Princeton Üniversitesi’nden uluslararası hukuk uzmanı Prof. Dr. Richard Falk da bu görüşe katılanlardan. Falk, “İsrail- Filistin meselesinde İsrail’i destekleyenler sınırsız imkanlara sahip, en çok izlenen tv kanallarına çıkarken, Noam Chomsky’i kimse çağırmaz, çünkü aşırı yanlılar.” şeklinde konuştu.

Richard Falk’un özellikle değindiği bir diğer konu ise Amerika’daki ifade özgürlüğüydü. Amerika’nın, ifade özgürlüğünün en sıkı savunucularından biri olduğunu hatırlatan Falk, buna rağmen, özellikle 11 Eylül sonrası, hassas konulara değinildiğinde sorunlar yaşandığını anlattı. Üniversitelerde, politik görüşlerini açıkladıklamaları nedeniyle, işlerine son verilen öğretim görevlilerinden örnekler veren Falk, kişinin iş güvencesinin tehdit edildiğini vurguladı. Falk, “Üniversite eleştirel düşünceden yoksun kılınırsa, toplumun geri kalanı alternatif düşünceden yoksun kalır.” diyerek bu konudaki sıkıntısını belirtti. Santa Barbara’dan katılan hukuk uzmanı Prof. Hilal Elver de, Amerika’da bir değişim olduğuna katıldı. Elver, Amerika’daki Dünya Ticaret Merkezi’nin yakınında yapılacak cami tartışmasını hatırlatarak; “Özellikle 11 Eylül sonrasında Amerika’da bir İslamofobi oluştu.” şeklinde konuştu.

Noam Chomsky onur konuğuydu

Buluşmanın onur konuğu Amerikalı dilbilimci Prof. Noam Chomsky ise konuşmasında düşünce özgürlüğü ihlallerin artışıyla, aktivizmin azalmasını bağdaştırdı. Beğenilmeyen fikirlerin bastırılmasının özgür toplumlarda bile sıradan hale geldiğini vurgulayan Chomsky,“Aktivizm geriledikçe mahkemeler bile korumaktan vazgeçer oldular.” dedi.
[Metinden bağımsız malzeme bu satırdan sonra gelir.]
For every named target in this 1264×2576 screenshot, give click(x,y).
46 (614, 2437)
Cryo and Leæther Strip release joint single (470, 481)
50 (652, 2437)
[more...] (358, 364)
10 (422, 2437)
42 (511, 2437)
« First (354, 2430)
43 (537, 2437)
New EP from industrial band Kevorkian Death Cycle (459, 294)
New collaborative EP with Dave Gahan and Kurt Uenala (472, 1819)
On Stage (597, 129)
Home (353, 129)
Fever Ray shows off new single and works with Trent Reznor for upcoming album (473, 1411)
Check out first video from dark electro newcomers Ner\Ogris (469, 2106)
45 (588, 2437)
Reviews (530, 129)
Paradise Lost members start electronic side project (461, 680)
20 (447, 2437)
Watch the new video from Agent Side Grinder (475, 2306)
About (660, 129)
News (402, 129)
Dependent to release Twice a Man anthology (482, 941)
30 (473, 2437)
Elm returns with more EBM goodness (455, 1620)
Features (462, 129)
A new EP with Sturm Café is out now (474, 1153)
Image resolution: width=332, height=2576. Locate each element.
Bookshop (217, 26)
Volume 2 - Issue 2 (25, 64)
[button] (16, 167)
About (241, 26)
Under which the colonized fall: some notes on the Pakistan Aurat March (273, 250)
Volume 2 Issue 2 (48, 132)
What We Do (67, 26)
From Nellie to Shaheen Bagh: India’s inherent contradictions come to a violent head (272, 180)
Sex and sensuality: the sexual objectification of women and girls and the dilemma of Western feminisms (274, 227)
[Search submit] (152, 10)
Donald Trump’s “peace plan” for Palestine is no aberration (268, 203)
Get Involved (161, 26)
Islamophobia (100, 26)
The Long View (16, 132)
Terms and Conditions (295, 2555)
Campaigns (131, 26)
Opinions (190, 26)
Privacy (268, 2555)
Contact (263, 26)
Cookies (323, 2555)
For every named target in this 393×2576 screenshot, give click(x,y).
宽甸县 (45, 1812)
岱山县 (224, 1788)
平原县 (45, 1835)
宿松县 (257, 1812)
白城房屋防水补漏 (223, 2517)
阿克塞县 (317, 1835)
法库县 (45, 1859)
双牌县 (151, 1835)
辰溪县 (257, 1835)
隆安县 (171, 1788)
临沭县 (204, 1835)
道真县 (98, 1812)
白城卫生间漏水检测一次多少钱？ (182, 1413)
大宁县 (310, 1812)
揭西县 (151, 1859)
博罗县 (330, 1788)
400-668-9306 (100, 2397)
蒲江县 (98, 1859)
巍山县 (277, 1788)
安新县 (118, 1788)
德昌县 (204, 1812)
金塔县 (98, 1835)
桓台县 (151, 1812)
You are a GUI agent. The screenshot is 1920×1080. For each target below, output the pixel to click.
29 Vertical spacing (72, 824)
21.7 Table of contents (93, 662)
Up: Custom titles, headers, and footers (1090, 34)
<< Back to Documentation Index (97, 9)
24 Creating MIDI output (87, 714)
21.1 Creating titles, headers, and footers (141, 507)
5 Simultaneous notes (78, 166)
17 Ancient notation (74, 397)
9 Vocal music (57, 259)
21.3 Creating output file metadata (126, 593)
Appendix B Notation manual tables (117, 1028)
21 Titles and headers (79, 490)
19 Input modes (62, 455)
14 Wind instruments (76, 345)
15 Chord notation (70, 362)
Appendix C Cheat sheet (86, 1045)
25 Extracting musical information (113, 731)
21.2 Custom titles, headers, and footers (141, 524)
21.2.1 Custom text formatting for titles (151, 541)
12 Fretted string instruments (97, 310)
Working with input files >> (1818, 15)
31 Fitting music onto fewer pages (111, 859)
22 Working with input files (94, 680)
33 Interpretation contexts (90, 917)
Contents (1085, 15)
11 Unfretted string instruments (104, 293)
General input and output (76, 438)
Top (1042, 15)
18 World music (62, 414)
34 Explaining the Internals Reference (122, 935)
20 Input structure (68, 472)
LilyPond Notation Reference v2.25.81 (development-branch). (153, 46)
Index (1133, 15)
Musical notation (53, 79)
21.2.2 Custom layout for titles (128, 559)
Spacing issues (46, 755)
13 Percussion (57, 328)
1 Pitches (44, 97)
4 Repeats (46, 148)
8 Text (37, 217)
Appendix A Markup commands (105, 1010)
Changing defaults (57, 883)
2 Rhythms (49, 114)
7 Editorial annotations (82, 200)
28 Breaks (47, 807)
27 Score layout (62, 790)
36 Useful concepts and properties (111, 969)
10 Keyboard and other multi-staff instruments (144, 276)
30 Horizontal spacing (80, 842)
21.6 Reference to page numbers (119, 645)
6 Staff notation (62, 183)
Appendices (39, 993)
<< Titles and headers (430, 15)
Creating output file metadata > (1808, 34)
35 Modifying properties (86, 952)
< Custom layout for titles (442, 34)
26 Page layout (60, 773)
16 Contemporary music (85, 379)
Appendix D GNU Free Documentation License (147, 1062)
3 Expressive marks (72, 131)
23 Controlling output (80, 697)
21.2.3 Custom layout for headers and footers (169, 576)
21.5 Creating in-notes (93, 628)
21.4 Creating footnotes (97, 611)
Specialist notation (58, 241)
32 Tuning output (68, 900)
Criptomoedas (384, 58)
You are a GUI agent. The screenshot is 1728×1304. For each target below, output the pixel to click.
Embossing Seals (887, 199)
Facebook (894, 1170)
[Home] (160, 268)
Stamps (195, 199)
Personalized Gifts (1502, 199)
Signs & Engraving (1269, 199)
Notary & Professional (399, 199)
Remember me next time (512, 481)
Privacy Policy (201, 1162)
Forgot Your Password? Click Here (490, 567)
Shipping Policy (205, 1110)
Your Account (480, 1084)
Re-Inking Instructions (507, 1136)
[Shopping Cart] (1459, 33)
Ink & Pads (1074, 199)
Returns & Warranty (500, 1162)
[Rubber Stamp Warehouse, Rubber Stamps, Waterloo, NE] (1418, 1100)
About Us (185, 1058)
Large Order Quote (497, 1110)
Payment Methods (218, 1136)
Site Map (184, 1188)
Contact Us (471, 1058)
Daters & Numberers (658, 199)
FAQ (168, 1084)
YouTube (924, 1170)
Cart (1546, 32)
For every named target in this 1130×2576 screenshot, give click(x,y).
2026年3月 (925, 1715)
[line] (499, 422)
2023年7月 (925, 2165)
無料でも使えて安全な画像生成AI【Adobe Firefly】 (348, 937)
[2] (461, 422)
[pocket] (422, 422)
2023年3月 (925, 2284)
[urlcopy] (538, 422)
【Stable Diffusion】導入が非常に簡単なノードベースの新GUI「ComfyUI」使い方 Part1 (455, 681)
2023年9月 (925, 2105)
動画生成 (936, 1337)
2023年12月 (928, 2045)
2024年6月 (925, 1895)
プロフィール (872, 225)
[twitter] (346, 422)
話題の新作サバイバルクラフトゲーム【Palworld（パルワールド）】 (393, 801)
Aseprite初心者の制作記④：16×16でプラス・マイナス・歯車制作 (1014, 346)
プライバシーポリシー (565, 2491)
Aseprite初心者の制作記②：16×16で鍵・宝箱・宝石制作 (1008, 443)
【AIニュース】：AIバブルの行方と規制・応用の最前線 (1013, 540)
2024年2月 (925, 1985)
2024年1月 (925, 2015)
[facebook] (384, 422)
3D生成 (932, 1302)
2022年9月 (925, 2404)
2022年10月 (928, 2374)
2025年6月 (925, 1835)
Konuşmasında Kürt meselesine de değinen Chomsky, DTP nin kapatılmasını ve ardı ardına gelen tutuklamaları eleştirirken “Bunların hepsi partinin zaferinden sonra geldi” diyerek zamanlamayı da eleştirdi.
Türban mutlaka şeriat getirmez

Son gün konuşmasının ardından, sorulara da yanıt veren Chomsky, Türkiye’de Türban meselesi ile ilgili görüşü sorulduğunda; bunun kabul edilemez bir rezalet olduğunu söyledi:
“Başörtüsü ille de şeriat anlamına gelmiyor. Bu kadınların özgürlüğüyle ilgili bir şey. Niye bunu engellemeye çalışıyorlar? Bizim de 50 yıl önce giydiğimiz elbiseler şimdi rezalet sayılabilir. Yazlık evinde insanlar düşünün, arkadaşlarla kostüm kravat giyinmişiz. Bu mantıklı değil. Başörtüsünün takılması da bunun bir parçası. Şu an Avrupa’da, Amerika’da insanlar bu yüzden laikliğin tehlikede olduğunu düşünüyor. Kabul edilmez bir rezalet bu. Bunun arkasında korku var. İslamın radikalleşmesi korkusu. Bu icat edilmiş bir kaygı. Batıda da buna tanık oluyoruz. Dehşet verici bir şey birçok insan için. Sanki İslamcı imamlar ülkeyi ele geçirecek ve şeriat gelecek diye bir inanış var Amerika’da. Bu düşüncelerin sonuçları korkunç olur. Türkiye’de bu konuda da ısrar etmek gerekiyor.”

Kürtlere baskı artarsa şiddet de artar

Kürt sorununa nasıl bir çözüm getirirsiniz sorusu üzerine: “ Şiddeti arttırmak istiyorsanız, baskıyı da arttırın. Eğer şiddetin sona ermesini istiyorsanız, dikkati daha çok şikayetlere yöneltmek gerekir.” şeklinde konuştu. Bask bölgesindeki ETA ve İrlanda’da IRA ile bu şekilde çözüme ulaşıldığını hatırlatan Chomsky , “Şikayetler dinlenirse, şiddet taraftarları, yandaşlarını kaybedecektir.” dedi. Chomsky anadilde eğitim hakkı içinse “Kürtler nüfusun büyük bir bölümünü oluşturuyorlar. Anadillerini kamusal alanda da kullanabilmeliler. Katalan bölgesinde de Baskça konuşuluyor, izin verilmesi gerek şey bu.” şekline konuştu.

Chomsky’e göre ders açıktı. Dünyanın her yerinde düşünceye çok büyük baskılar ve cezalar vardı ve bunun için mücadele etmemiz gerekiyordu. Taa ki gerçek bir entellektüel düşünceye ulaşıncaya ve sonuç elde edinceye kadar. Nedenini de açıklıyordu: “İnsan hakları her zaman kazanılmıştır. Hiç bir zaman yukarıdan bahşedilmemiştir.”